# Bad conditions, but still a winner.



## sharkchum (Feb 10, 2012)

Fished the Sargent S.T.A.R.T. tournament on Saturday, and to say the conditions were bad is a understatement. The wind was howling, the water was rough and dirty, and we kept getting hit by thunderstorms. When I started wading out to cast my rods the current almost swept me off my feet. For safety's sake I decided to just fish the first gut, which was higher then normal because of the extreme high tide. Within 15 minuets of getting the rods out I had a fat 42" red on the beach, which was upsetting since I was only fishing for slot reds. After releasing the red I waited another hour with no action, so I decided to check my baits. The second rod I reeled up while checking the baits had a little supersize, a 24" trout. The trout wasn't able to pull the 10oz surf sinker out of the sand and was dead when I pulled it up.
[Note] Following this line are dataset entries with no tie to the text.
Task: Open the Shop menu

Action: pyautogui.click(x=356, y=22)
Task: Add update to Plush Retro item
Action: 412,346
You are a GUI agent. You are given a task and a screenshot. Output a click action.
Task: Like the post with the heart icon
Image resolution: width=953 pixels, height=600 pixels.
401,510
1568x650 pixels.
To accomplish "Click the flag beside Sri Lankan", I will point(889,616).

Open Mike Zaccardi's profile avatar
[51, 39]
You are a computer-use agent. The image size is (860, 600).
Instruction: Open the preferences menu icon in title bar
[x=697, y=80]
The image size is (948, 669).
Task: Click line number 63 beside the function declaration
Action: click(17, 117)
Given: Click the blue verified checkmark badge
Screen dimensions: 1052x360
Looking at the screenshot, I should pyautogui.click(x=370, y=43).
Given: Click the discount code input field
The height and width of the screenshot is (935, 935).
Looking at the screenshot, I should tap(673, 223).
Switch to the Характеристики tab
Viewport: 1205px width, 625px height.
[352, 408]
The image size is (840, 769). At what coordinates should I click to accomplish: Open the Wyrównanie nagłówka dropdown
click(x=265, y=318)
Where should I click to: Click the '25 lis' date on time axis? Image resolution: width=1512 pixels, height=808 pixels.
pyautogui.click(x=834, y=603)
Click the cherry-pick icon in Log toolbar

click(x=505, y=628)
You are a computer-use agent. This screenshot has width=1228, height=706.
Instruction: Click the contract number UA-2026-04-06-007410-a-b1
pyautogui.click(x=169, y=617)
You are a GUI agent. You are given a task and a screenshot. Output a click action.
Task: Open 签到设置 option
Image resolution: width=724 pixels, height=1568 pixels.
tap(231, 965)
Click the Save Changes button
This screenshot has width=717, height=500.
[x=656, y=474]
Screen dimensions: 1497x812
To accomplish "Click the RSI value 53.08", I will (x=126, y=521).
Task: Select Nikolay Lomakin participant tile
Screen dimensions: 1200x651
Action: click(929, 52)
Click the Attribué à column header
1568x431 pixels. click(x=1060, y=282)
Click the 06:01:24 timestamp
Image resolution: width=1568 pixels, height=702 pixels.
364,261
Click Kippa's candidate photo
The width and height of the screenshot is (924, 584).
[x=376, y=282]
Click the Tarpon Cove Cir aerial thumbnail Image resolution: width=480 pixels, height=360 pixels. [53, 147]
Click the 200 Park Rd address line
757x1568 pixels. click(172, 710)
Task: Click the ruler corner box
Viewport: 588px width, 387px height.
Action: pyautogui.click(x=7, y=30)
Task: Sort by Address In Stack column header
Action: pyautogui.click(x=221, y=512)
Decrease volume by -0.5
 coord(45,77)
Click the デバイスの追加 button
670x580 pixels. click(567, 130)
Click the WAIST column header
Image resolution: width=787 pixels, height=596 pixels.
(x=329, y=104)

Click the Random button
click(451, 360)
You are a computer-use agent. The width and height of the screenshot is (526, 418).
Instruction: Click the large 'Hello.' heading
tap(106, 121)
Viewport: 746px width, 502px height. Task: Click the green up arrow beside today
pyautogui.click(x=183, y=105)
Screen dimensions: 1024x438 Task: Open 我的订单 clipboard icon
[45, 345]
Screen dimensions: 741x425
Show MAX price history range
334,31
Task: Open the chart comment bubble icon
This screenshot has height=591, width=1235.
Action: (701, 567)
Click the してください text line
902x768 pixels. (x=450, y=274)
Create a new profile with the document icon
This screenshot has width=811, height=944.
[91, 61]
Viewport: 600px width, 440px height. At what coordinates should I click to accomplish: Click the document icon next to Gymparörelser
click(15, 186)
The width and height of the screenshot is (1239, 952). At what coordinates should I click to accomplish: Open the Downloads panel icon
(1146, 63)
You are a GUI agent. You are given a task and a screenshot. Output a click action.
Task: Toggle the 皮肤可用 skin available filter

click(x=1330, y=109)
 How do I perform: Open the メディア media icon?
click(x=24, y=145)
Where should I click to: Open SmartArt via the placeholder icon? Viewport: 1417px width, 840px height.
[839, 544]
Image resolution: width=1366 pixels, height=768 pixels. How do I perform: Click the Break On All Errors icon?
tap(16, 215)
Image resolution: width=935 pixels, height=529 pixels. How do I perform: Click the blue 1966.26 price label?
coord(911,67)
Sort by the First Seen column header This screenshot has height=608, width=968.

This happens quite often with trout and smaller reds when fishing with surf rods.
After the trout nothing happen for a couple hours, and then the sharks moved in. Since I was only fishing for slot reds, I was just using 80# mono leaders, and they were no match for the sharks. Within a hour I had 3 cutoff, and one completely spooled one of my squalls. After the sharks it was quite for another hour or so, then I finally got what I came for, a 27 3/4" red. It was skinny, only 7lbs 13oz, but it was big enough to win 1st place. 
If I would have had 1 more fish, either a trout or red, I would have won 1st place stringer to, I missed it by 8ozs. I still got second place stringer, despite only having 2 of the 4 fish needed, but 2nd just makes me the first looser.
I was really impressed with the trout that were weighed in, and my hat's off to everyone who managed to catch fish in such horrible conditions.
There was a miscommunication with the trophy guy, so the plaques weren't made in time, but they said we should get them in a week or so.
I've proven once again that you don't have to catch the biggest fish in the world to win a tournament, you just have to catch one bigger then every one else who is fishing the tournament.


----------



## sharkchum (Feb 10, 2012)

My wife also got me some cool stuff for fathers day.


----------



## GSMAN (May 22, 2004)

Nice going Sharkchum! Sounds like tough some conditions.


----------



## Swampman (Mar 15, 2017)

Good one bro. The weights are hilarious!


----------



## troutsupport (May 22, 2006)

Nice work on the fish... and too funny for your fathers day gift!


----------



## gotmuddy (Dec 19, 2013)

any day on the beach is a winner! Cant wait to come see you and kim in august. Maybe some night shark fishing??


----------



## sharkchum (Feb 10, 2012)

gotmuddy said:


> any day on the beach is a winner! Cant wait to come see you and kim in august. Maybe some night shark fishing??


Night fishing is probably a good idea in August, its to hot during the day.


----------



## gotmuddy (Dec 19, 2013)

sharkchum said:


> Night fishing is probably a good idea in August, its to hot during the day.


I'm down like a fat kid in dodgeball


----------